+++ STORED RECORDS

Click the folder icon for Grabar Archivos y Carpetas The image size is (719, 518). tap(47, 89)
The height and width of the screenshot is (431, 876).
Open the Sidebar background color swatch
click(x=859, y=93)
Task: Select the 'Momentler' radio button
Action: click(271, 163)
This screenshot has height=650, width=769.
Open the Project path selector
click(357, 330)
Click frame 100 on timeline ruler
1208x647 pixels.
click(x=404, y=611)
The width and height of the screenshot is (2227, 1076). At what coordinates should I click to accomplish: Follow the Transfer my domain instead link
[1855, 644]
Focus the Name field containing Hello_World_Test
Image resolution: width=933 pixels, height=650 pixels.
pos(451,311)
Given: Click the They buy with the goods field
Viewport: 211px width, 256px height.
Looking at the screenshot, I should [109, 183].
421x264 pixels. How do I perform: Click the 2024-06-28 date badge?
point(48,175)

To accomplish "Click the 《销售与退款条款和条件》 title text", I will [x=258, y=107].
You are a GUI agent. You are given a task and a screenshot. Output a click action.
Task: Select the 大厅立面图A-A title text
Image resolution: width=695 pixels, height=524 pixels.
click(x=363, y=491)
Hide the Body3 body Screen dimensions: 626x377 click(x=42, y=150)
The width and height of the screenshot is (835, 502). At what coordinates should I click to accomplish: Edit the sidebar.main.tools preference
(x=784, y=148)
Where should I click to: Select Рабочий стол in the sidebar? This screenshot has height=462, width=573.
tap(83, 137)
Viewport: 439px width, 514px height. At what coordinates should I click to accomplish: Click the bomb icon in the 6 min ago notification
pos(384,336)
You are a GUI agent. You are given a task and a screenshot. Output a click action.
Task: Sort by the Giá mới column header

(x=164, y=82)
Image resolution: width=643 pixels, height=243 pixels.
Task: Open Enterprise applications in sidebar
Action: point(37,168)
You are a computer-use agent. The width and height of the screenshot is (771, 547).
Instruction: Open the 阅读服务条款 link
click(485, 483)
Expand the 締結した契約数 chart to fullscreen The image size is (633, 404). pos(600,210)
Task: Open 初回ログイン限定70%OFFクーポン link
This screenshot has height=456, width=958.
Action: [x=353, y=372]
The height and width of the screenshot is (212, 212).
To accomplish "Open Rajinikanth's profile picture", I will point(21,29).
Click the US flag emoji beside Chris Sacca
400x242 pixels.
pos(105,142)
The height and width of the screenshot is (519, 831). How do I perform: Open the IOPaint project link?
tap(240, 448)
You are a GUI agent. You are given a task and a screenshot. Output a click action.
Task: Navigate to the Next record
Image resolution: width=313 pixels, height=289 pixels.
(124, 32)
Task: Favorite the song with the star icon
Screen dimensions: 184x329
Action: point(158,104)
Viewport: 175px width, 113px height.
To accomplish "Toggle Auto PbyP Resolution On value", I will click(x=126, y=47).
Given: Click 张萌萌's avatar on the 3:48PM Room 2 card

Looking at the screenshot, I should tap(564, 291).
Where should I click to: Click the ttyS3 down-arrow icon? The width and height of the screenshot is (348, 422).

++++++

**EXERCISE INSTRUCTIONS:**
Reproduce all of the data above, line for line, without changing anything.

**RESULT OF THE EXERCISE:**
Click the folder icon for Grabar Archivos y Carpetas The image size is (719, 518). tap(47, 89)
The height and width of the screenshot is (431, 876).
Open the Sidebar background color swatch
click(x=859, y=93)
Task: Select the 'Momentler' radio button
Action: click(271, 163)
This screenshot has height=650, width=769.
Open the Project path selector
click(357, 330)
Click frame 100 on timeline ruler
1208x647 pixels.
click(x=404, y=611)
The width and height of the screenshot is (2227, 1076). At what coordinates should I click to accomplish: Follow the Transfer my domain instead link
[1855, 644]
Focus the Name field containing Hello_World_Test
Image resolution: width=933 pixels, height=650 pixels.
pos(451,311)
Given: Click the They buy with the goods field
Viewport: 211px width, 256px height.
Looking at the screenshot, I should [109, 183].
421x264 pixels. How do I perform: Click the 2024-06-28 date badge?
point(48,175)

To accomplish "Click the 《销售与退款条款和条件》 title text", I will [x=258, y=107].
You are a GUI agent. You are given a task and a screenshot. Output a click action.
Task: Select the 大厅立面图A-A title text
Image resolution: width=695 pixels, height=524 pixels.
click(x=363, y=491)
Hide the Body3 body Screen dimensions: 626x377 click(x=42, y=150)
The width and height of the screenshot is (835, 502). At what coordinates should I click to accomplish: Edit the sidebar.main.tools preference
(x=784, y=148)
Where should I click to: Select Рабочий стол in the sidebar? This screenshot has height=462, width=573.
tap(83, 137)
Viewport: 439px width, 514px height. At what coordinates should I click to accomplish: Click the bomb icon in the 6 min ago notification
pos(384,336)
You are a GUI agent. You are given a task and a screenshot. Output a click action.
Task: Sort by the Giá mới column header

(x=164, y=82)
Image resolution: width=643 pixels, height=243 pixels.
Task: Open Enterprise applications in sidebar
Action: point(37,168)
You are a computer-use agent. The width and height of the screenshot is (771, 547).
Instruction: Open the 阅读服务条款 link
click(485, 483)
Expand the 締結した契約数 chart to fullscreen The image size is (633, 404). pos(600,210)
Task: Open 初回ログイン限定70%OFFクーポン link
This screenshot has height=456, width=958.
Action: [x=353, y=372]
The height and width of the screenshot is (212, 212).
To accomplish "Open Rajinikanth's profile picture", I will point(21,29).
Click the US flag emoji beside Chris Sacca
400x242 pixels.
pos(105,142)
The height and width of the screenshot is (519, 831). How do I perform: Open the IOPaint project link?
tap(240, 448)
You are a GUI agent. You are given a task and a screenshot. Output a click action.
Task: Navigate to the Next record
Image resolution: width=313 pixels, height=289 pixels.
(124, 32)
Task: Favorite the song with the star icon
Screen dimensions: 184x329
Action: point(158,104)
Viewport: 175px width, 113px height.
To accomplish "Toggle Auto PbyP Resolution On value", I will click(x=126, y=47).
Given: Click 张萌萌's avatar on the 3:48PM Room 2 card

Looking at the screenshot, I should tap(564, 291).
Where should I click to: Click the ttyS3 down-arrow icon? The width and height of the screenshot is (348, 422).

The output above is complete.